Exercise objective:
Copy exactly the lines of the records below, and only those lines, beginning with the line that contains "Subscribe & Save (546, 17)" and ending with the line that contains "GeneralMedia SA (64, 1745)".

The data:

**********

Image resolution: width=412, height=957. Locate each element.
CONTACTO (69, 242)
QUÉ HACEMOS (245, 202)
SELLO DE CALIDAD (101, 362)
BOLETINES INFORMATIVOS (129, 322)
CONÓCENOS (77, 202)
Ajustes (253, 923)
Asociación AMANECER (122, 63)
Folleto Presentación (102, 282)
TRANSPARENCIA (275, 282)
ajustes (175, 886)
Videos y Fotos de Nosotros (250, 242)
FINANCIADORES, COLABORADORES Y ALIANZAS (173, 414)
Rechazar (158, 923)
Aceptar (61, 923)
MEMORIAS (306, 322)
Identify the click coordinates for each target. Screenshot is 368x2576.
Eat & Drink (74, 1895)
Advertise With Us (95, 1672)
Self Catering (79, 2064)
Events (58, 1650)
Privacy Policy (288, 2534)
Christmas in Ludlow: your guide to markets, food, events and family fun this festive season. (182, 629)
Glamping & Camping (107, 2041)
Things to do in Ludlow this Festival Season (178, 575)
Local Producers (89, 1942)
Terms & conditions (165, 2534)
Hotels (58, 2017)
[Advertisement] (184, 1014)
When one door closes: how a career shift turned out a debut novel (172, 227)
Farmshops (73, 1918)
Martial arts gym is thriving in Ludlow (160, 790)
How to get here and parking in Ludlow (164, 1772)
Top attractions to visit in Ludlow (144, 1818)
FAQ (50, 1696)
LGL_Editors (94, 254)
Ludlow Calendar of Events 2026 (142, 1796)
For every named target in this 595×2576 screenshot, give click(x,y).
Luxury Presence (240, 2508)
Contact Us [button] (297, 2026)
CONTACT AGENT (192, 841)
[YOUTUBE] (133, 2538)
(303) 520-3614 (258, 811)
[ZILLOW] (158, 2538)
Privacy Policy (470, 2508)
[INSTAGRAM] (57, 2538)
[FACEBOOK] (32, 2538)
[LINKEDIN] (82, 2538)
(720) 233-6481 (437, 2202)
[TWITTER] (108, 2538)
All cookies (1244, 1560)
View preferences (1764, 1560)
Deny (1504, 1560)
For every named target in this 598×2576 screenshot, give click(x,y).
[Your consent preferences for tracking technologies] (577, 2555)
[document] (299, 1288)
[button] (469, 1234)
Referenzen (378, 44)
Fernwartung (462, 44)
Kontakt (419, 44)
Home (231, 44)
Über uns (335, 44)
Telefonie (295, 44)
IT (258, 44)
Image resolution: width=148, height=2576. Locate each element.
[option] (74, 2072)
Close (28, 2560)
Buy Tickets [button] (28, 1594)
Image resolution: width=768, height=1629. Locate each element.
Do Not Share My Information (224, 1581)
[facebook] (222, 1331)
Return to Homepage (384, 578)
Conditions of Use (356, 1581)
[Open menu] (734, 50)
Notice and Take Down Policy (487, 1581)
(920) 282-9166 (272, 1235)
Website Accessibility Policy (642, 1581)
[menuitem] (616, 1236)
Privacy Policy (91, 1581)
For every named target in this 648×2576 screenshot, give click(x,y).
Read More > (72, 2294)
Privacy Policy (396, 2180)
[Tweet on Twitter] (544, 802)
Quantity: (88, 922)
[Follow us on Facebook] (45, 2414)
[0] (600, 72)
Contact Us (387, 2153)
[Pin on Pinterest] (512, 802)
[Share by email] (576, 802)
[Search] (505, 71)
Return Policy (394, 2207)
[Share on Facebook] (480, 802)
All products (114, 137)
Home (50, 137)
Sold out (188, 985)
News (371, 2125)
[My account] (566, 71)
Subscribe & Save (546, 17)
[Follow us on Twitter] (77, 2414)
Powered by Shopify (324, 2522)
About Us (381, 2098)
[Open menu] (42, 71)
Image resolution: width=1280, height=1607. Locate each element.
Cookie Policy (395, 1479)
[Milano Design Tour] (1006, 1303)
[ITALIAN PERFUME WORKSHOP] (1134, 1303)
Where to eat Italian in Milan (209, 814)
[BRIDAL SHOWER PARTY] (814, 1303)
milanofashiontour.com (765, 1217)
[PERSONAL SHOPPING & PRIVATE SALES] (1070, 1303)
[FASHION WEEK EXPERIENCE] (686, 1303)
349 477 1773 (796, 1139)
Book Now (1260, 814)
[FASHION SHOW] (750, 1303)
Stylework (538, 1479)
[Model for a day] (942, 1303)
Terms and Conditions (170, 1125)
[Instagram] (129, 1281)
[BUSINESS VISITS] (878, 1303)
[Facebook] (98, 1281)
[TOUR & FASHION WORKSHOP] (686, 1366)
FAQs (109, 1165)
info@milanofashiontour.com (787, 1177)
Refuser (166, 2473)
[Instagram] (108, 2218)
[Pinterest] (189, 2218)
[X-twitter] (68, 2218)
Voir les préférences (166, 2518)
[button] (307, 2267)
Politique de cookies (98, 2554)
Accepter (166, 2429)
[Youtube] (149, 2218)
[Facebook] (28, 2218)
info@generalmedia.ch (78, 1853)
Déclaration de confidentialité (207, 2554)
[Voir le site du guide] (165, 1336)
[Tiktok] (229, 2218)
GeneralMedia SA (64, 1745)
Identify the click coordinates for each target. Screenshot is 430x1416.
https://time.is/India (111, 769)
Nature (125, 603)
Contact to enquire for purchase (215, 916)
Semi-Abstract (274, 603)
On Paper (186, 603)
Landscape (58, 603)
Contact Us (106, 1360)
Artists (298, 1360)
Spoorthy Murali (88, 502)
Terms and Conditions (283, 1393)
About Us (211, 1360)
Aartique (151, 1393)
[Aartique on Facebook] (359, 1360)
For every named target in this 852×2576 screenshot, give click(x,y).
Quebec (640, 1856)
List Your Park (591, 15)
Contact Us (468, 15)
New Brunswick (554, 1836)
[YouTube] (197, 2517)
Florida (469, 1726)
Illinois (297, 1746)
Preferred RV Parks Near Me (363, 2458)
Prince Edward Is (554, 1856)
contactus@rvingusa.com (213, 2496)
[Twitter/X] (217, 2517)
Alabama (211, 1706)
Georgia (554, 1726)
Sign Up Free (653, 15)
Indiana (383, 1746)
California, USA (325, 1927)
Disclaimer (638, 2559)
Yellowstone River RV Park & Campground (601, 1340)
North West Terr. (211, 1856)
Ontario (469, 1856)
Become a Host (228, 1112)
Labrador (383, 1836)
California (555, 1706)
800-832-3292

**********

Solution for this exercise:
Subscribe & Save (546, 17)
[Follow us on Twitter] (77, 2414)
Powered by Shopify (324, 2522)
About Us (381, 2098)
[Open menu] (42, 71)
Image resolution: width=1280, height=1607. Locate each element.
Cookie Policy (395, 1479)
[Milano Design Tour] (1006, 1303)
[ITALIAN PERFUME WORKSHOP] (1134, 1303)
Where to eat Italian in Milan (209, 814)
[BRIDAL SHOWER PARTY] (814, 1303)
milanofashiontour.com (765, 1217)
[PERSONAL SHOPPING & PRIVATE SALES] (1070, 1303)
[FASHION WEEK EXPERIENCE] (686, 1303)
349 477 1773 (796, 1139)
Book Now (1260, 814)
[FASHION SHOW] (750, 1303)
Stylework (538, 1479)
[Model for a day] (942, 1303)
Terms and Conditions (170, 1125)
[Instagram] (129, 1281)
[BUSINESS VISITS] (878, 1303)
[Facebook] (98, 1281)
[TOUR & FASHION WORKSHOP] (686, 1366)
FAQs (109, 1165)
info@milanofashiontour.com (787, 1177)
Refuser (166, 2473)
[Instagram] (108, 2218)
[Pinterest] (189, 2218)
[X-twitter] (68, 2218)
Voir les préférences (166, 2518)
[button] (307, 2267)
Politique de cookies (98, 2554)
Accepter (166, 2429)
[Youtube] (149, 2218)
[Facebook] (28, 2218)
info@generalmedia.ch (78, 1853)
Déclaration de confidentialité (207, 2554)
[Voir le site du guide] (165, 1336)
[Tiktok] (229, 2218)
GeneralMedia SA (64, 1745)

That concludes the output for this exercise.